According to a recent press release on the study, your nose is teeming with tiny microorganisms that correlate with both the type of colds you’re vulnerable to, and how severe your symptoms are when you do get hooked by a virus. Researchers found that the bacteria found inside study participants’ nasal microbiome types were linked to how much cold virus was found inside the body, and how cold symptoms manifested person to person.
Study author Dr. Ronald B. Turner, MD, of the University of Virginia School of Medicine was quoted in the press release as saying that “The first surprise was that you can identify these different buckets that people kind of fit into, and the fact that the buckets seem to have some impact on how you respond to the virus and how sick you get … the background microbiome, the background bacterial pattern in your nose, had influences on the way that you reacted to the virus and how sick you got.”
Per US News & World Reports, even when people had the exact same cold virus strain, those with higher levels of the bacteria Staphylococcus had more severe nasal symptoms than those with less of it did. It’s further noted in the press release that genes might play a role in both the composition of your nasal microbiome, and how bad your cold symptoms get.
It’s also noted in the press release that researchers gave study participants liquid oral probiotics — beneficial bacteria — to see if they altered the makeup of the nasal microbiome while helping to relieve cold symptoms, but the supplements didn’t make much difference. It is possible, however, that a probiotic nasal spray would have more impact.

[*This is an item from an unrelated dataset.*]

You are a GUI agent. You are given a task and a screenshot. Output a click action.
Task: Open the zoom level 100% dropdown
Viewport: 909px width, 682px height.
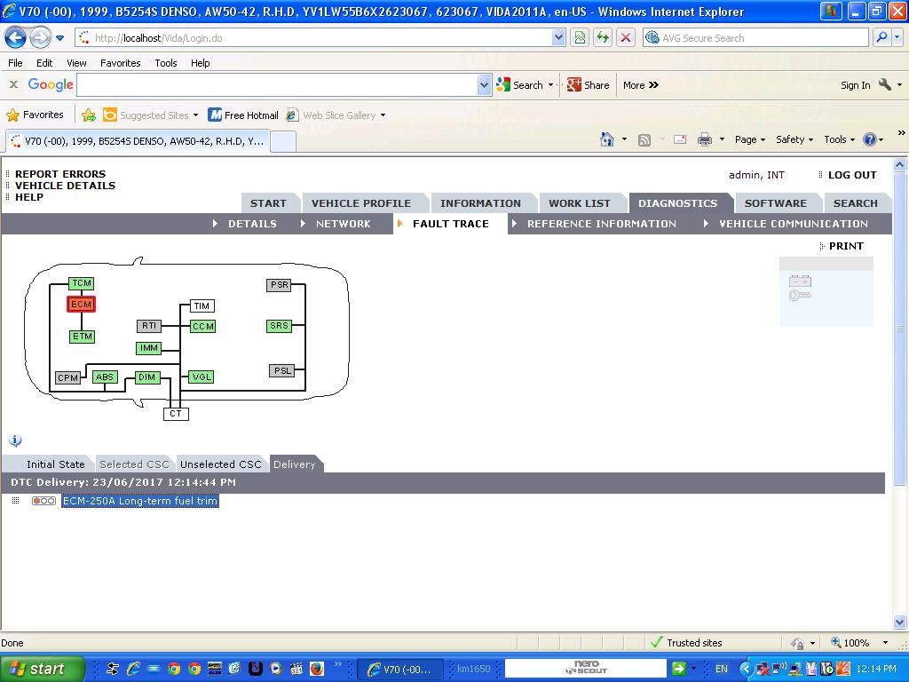[x=884, y=643]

Researchers also said that more studies are needed to further understand all the factors that contribute to how a person’s body reacts to a cold virus, according to US News & World Report. “What we’re reporting is an association, so it’s entirely possible that the fact that you have staph in your nose and you have more symptoms is not directly related,” Dr. Turner further explained. “Whether there are environmental characteristics that also influence it — whether you’re exposed to pollution or whether you’re allergic, or whether any number of things might impact it — I don’t know.”
So, if you lean towards the more severe end of the spectrum when it comes to cold symptoms every year, it might be because of your nasal microbiome. And while the nasal microbiome findings are definitely interesting — if just a little bit strange — more studies are needed to both further understand the study’s findings, while maybe also devising ways to better relieve cold symptoms for those hit the hardest by the virus.